Section 2.4 Issuance of Common Stock. As soon as practicable after the Date
of Exercise of any Warrants, the Company shall issue, or cause the transfer
agent for the Common Stock, if any, to issue a certificate or certificates for
the number of full shares of Common Stock to which such holder is entitled,
registered in accordance with the instructions set forth in the election to
purchase. All shares of Common Stock issued upon the exercise of any Warrants
shall be validly authorized and issued, fully paid and nonassessable, and free
from all taxes, liens and charges created by the Company in respect of the issue
thereof, and shall be previously unissued shares. Each person in whose name any
such certificate for shares of Common Stock is issued shall for all purposes be
deemed to have become the holder of record of the Common Stock represented
thereby on the Date of Exercise of the Warrants resulting in the issuance of
such shares, irrespective of the date of issuance or delivery of such
certificate for shares of Common Stock.
Section 2.5 Certificates for Unexercised Warrants.

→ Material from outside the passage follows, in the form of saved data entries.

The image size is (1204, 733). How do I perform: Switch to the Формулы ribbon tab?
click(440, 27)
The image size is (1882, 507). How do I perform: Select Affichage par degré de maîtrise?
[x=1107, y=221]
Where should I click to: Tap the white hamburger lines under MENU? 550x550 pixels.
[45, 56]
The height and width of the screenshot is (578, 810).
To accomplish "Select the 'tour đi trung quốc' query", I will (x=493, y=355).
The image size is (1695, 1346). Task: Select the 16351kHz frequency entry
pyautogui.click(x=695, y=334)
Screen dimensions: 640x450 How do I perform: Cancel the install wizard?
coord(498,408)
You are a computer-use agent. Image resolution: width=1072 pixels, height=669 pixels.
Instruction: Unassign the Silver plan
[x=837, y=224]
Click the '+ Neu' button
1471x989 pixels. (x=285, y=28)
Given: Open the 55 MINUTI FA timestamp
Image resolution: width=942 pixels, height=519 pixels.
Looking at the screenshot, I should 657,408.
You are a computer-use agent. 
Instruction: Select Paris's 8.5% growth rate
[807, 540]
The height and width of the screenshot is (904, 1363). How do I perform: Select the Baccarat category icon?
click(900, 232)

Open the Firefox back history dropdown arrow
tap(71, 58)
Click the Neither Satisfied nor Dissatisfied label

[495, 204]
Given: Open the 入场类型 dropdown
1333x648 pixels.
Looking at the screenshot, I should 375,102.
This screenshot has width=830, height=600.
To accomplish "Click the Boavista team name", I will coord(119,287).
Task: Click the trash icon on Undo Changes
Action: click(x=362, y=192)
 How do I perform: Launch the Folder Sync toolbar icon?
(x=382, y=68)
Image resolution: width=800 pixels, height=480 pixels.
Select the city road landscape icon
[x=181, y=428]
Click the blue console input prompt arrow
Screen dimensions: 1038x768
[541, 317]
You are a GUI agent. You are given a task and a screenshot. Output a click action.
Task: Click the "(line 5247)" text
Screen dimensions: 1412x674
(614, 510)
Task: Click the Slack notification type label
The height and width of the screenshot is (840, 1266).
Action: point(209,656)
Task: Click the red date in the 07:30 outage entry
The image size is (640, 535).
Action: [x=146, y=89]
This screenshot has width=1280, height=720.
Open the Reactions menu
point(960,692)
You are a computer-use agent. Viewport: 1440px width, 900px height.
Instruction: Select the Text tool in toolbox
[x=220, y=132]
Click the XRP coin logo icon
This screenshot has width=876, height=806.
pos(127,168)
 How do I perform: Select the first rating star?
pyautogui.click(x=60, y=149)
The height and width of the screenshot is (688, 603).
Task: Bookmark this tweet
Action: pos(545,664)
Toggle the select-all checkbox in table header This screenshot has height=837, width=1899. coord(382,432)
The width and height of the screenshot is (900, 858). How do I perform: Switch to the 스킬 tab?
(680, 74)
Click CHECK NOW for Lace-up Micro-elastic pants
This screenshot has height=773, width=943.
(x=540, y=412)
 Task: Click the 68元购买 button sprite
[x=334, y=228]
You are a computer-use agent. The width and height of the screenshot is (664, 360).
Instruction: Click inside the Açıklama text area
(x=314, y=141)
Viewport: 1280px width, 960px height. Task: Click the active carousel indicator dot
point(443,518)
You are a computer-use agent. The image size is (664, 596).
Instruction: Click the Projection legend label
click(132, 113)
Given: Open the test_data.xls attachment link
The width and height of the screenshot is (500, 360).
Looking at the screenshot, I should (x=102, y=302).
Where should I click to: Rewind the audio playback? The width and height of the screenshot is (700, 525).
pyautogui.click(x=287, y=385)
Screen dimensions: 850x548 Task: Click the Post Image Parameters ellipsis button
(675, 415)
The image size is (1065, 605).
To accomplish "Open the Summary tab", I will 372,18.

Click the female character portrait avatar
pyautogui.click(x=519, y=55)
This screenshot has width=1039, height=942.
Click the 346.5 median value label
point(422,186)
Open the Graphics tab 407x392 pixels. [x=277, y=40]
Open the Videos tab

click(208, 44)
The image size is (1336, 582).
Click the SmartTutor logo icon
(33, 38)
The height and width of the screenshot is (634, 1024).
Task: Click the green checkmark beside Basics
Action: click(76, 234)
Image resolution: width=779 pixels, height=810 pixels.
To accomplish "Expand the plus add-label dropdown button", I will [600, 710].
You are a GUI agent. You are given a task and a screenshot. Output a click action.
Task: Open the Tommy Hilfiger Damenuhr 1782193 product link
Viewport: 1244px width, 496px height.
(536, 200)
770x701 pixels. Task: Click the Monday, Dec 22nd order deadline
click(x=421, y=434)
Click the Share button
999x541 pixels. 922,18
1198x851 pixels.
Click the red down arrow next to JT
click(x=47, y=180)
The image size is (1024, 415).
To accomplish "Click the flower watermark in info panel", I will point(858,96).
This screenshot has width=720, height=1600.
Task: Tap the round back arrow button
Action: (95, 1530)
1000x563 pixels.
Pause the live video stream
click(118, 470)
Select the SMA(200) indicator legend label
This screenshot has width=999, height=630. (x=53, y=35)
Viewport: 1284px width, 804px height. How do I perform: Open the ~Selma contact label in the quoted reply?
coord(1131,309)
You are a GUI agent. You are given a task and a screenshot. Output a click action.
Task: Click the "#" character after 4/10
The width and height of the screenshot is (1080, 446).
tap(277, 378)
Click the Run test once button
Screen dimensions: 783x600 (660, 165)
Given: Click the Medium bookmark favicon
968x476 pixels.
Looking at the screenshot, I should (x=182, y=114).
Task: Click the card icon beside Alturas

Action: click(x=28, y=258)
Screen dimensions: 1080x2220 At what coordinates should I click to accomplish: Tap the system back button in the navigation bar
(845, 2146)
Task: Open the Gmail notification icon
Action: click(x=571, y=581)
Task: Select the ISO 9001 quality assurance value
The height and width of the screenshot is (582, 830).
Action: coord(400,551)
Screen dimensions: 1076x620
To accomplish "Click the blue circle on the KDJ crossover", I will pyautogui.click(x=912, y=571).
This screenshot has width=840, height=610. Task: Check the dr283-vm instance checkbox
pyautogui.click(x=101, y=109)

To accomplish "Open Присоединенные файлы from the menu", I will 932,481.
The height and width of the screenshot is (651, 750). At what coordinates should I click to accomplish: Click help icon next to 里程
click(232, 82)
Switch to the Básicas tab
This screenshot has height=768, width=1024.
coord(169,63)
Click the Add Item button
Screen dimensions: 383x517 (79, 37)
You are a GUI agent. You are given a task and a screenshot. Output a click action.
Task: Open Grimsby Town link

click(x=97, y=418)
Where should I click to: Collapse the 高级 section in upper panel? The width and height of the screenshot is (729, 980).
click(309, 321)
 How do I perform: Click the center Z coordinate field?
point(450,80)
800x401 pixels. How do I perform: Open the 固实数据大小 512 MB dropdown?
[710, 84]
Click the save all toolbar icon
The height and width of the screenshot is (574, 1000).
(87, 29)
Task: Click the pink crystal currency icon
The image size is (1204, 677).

In the event that less
than all of the Warrants represented by a Warrant Certificate are exercised, the
Warrant Agent shall execute and mail, by first-class mail, within 30 days of the
Date of Exercise, to the registered holder of such Warrant Certificate, or such
other person as shall be designated in the election to purchase, a new Warrant
Certificate representing the number of full Warrants not exercised. In no event
shall a fraction of a Warrant be exercised, and the Warrant Agent shall
distribute no Warrant Certificates representing fractions of Warrants under this
or any other section of this Agreement. Final fractions of shares shall be
treated as provided in Section 4.14.
Section 2.6 Reservation of Shares. The Company shall at all times reserve
and keep available for issuance upon the exercise of Warrants a number of its
authorized but unissued shares of Common Stock that will be sufficient to permit
the exercise in full of all outstanding Warrants.
Section 2.7 Disposition of Proceeds. The Warrant Agent shall account at
least monthly (or more frequently upon the request of the Company, provided that
in no event shall the Warrant Agent be required to account more frequently than
weekly) to the Company with respect to Warrants exercised and concurrently
deliver to the Company all funds.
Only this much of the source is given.